§ ARTICLE:

※

The author goes into some detail into the how and why of the causes that give rise to faulty programming. Some of these are:

  1. a perception of lack

  2. a perception of separation from others.

The second could result in doing too much for others for fear of being seen as “selfish” by society. A third reason could arise out of a terrifying fear of being exposed for communicating our inmost thoughts due to their separative nature. A fourth reason for this virtual ceiling is a propensity for drama, which, notwithstanding the interest it generates in “reel life”, is deeply  energy consuming in “real life”, since it causes tasks to take much longer. A fifth reason is the perfection syndrome which is also run by fear, resulting in disconnection from the source of Life.

※

§ TASKS TO COMPLETE:
a - Summarize the passage on the causes of faulty programming in two sentences.
b - Continue the passage on the causes of faulty programming from its last sentence.
The data after this point comes from a separate source.

※

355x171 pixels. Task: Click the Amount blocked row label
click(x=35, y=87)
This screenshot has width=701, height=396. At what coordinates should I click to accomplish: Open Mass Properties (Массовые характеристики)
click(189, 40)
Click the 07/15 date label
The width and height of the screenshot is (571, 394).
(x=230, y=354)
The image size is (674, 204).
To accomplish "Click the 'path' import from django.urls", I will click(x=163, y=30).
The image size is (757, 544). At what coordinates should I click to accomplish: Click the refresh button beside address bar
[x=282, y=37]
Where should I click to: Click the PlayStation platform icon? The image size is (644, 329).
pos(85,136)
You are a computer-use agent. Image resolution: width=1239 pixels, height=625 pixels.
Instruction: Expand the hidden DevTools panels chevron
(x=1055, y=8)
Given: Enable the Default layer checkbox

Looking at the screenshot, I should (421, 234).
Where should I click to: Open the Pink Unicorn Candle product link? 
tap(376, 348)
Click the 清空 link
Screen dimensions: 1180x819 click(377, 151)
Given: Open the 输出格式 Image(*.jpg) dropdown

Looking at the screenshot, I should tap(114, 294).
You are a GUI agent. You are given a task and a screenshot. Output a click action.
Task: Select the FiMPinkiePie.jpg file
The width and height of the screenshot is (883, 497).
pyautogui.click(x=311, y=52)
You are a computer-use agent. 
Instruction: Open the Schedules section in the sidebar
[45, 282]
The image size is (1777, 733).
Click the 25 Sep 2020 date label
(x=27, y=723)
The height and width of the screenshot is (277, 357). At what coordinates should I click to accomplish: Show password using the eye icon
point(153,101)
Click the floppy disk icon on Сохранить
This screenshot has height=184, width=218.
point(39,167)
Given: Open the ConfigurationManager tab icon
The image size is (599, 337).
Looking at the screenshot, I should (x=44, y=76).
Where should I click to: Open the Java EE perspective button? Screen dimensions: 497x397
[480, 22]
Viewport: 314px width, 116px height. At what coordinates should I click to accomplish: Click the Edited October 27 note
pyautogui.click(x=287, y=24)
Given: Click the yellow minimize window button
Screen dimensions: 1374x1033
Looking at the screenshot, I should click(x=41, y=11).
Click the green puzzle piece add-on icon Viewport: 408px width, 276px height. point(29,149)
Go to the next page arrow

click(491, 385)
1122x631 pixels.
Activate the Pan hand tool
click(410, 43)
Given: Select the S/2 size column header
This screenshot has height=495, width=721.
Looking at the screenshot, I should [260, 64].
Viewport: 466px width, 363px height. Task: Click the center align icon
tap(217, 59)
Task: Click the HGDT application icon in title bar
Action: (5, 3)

※

§ RESULTS FOR THE EXERCISE:
a - The passage presents causes that the author identifies for faulty programming, beginning with a perception of lack and a perception of separation from others. It adds further reasons: overdoing for others from fear of seeming selfish, fear of exposure for sharing one's inmost thoughts, an energy-draining propensity for drama that makes tasks take longer, and a fear-driven perfection syndrome that causes disconnection from the source of Life.

b -
After mentioning the causes that hamper external self- development, the author presents her tried and tested remedies to counter them. These include, being first of all, aware of an element of choice involved in the situation, so that one can view it from a different and more enlightened perspective, a trick analogous to viewing the glass as half-empty or half-full. After that, she elaborates how one can rewrite the story of our lives by redefining our habits using love, not fear as a motivator. Thus we uncover the source of our power. There is also a chapter with tips on how to live a physically healthy and uncluttered life.

The good news is that you can do it.

The bad news is that nobody will do it for you.”

The author does not, in any way, depreciate the kind of effort required to rewire our brains. She emphasizes, however, that if we go in for this kind of work, we can live the life that dreams are made of.

This is a book that has been written with great conviction and is a joy to read. Many people would see their own life situation mirrored within its’ pages and also find inspiration and advice on how to change what does not suit them.


Warmly recommended.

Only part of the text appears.